For teams that do creative work, Scrum has become a popular management framework to help improve team focus and provide a disciplined pattern for continuous improvement. Working with teams that use agile/scrum, it has been fun to see how the leadership and meeting patterns in scrum help improve positive communication in the organization. I don’t present Scrum to you as “THE” perfect solution for running your projects. No project management framework is perfect. I,however, do believe that Scrum helps your team and organization discover ways to improve together. As Ken Schwaber would note, Scrum has just enough structure to help your team start the continuous improvement process.

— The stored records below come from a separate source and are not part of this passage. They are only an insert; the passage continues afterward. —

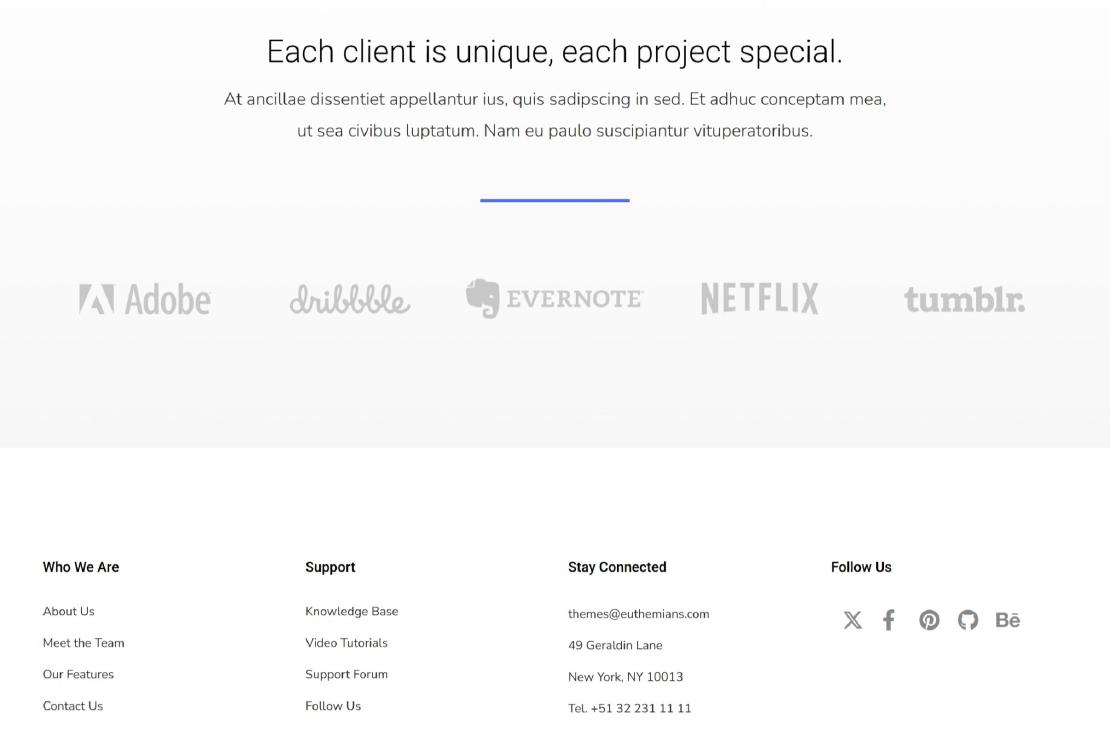Viewport: 1110px width, 740px height.
Task: Open the About Us footer link
Action: click(69, 611)
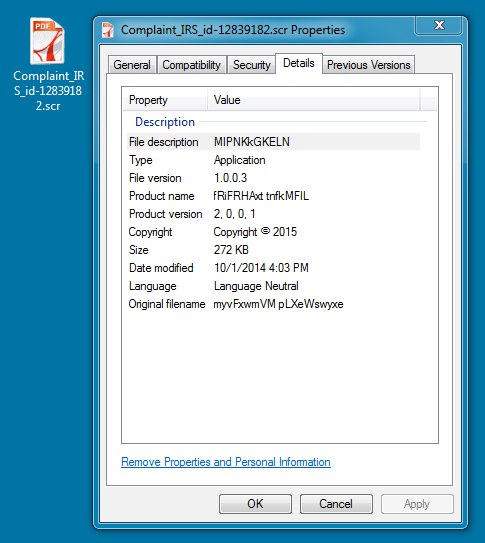Select the Product name row
Viewport: 485px width, 543px height.
tap(273, 196)
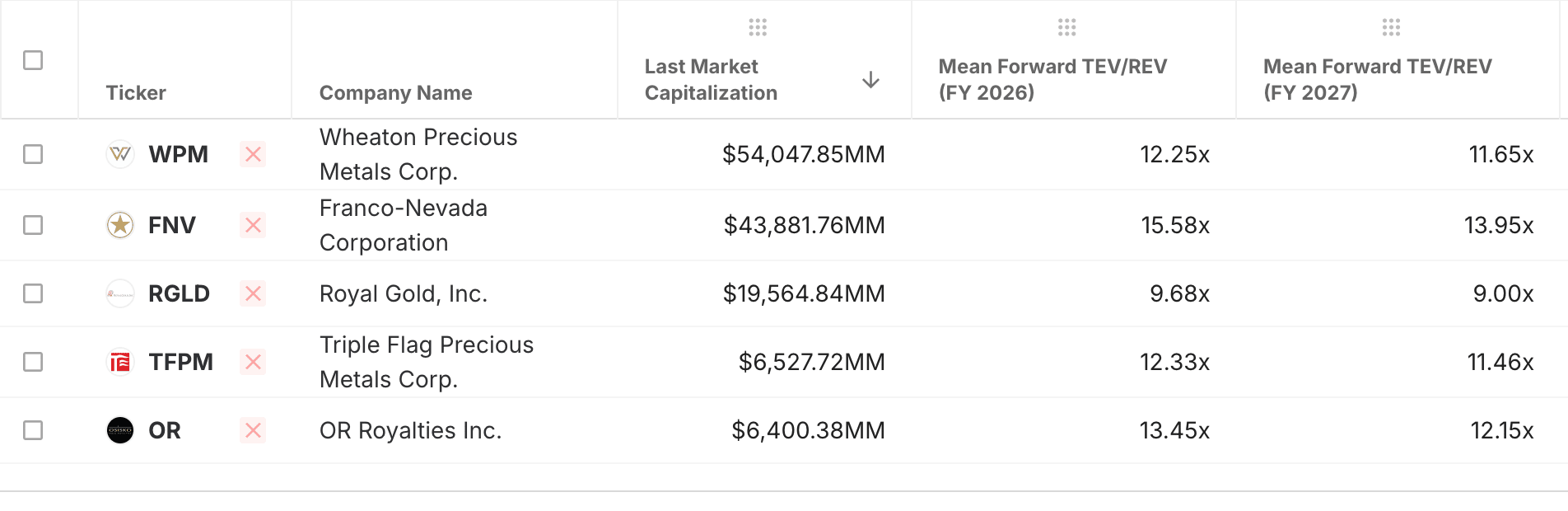This screenshot has width=1568, height=511.
Task: Select the Royal Gold row checkbox
Action: tap(33, 293)
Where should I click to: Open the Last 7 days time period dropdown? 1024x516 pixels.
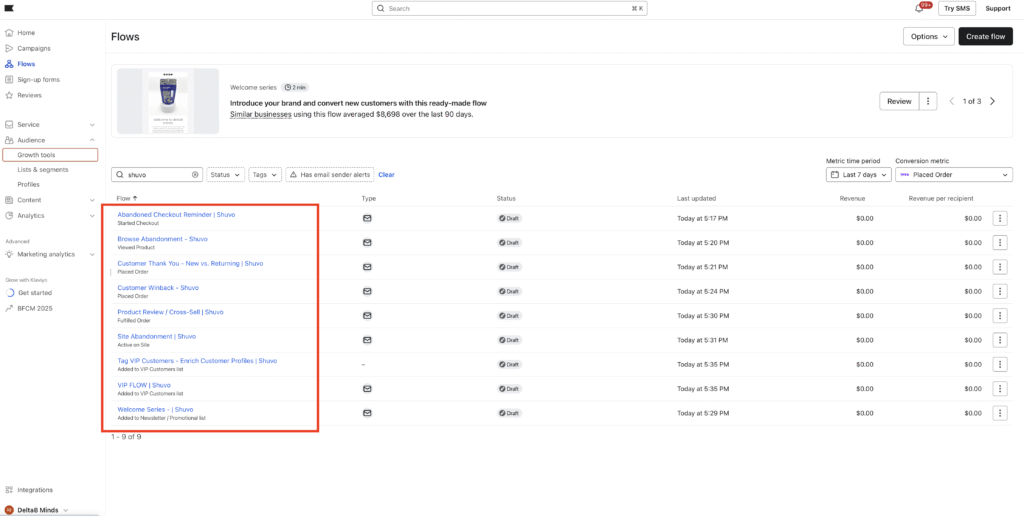coord(857,174)
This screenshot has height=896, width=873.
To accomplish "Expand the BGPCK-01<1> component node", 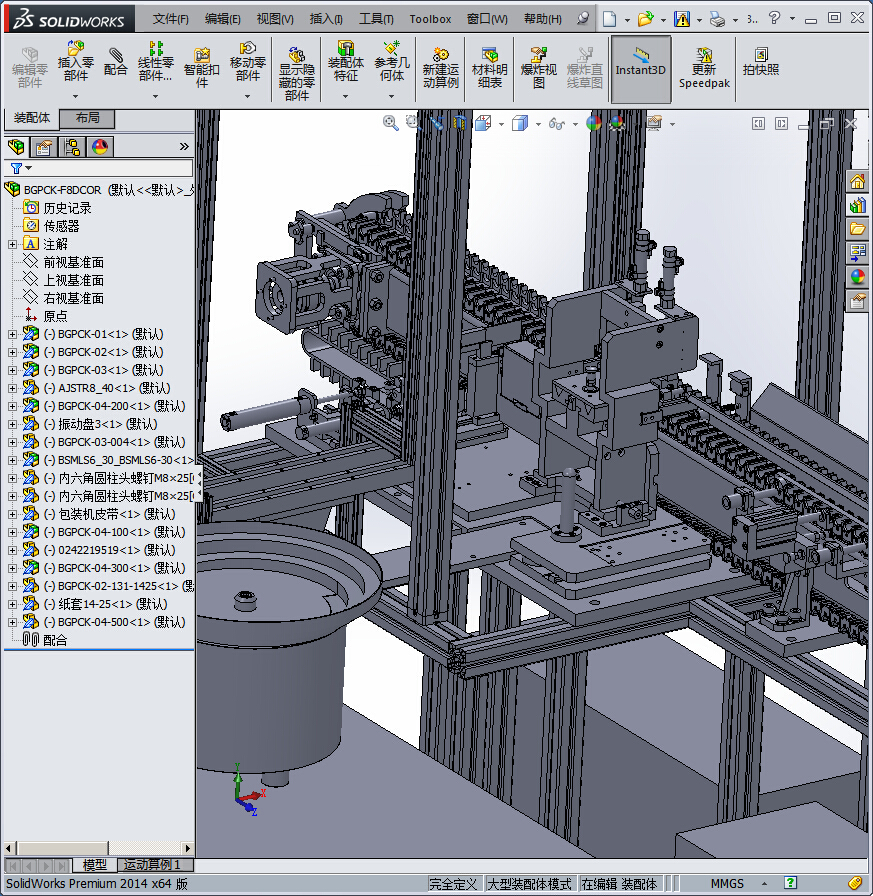I will (12, 334).
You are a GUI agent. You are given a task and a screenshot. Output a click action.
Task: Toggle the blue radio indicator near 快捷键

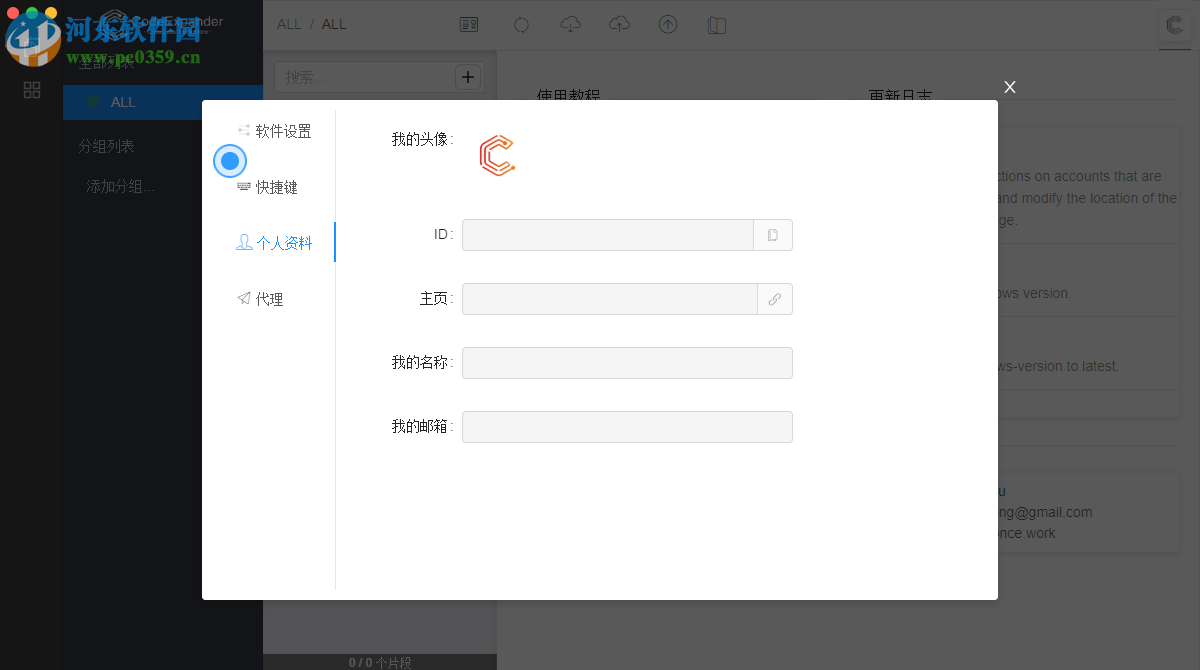coord(229,161)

To help support some of my friends who are just getting started with Agile development, I wanted to collect together a few free e-books that review Scrum, Kanban, and the engineering test practices linked to agile. As we continue to improve our thinking around agile leadership, I believe it’s important to help our teams learn how to engineer software so that it’s easy to test and change. Creating software that’s easy to test and change starts with thoughtful design.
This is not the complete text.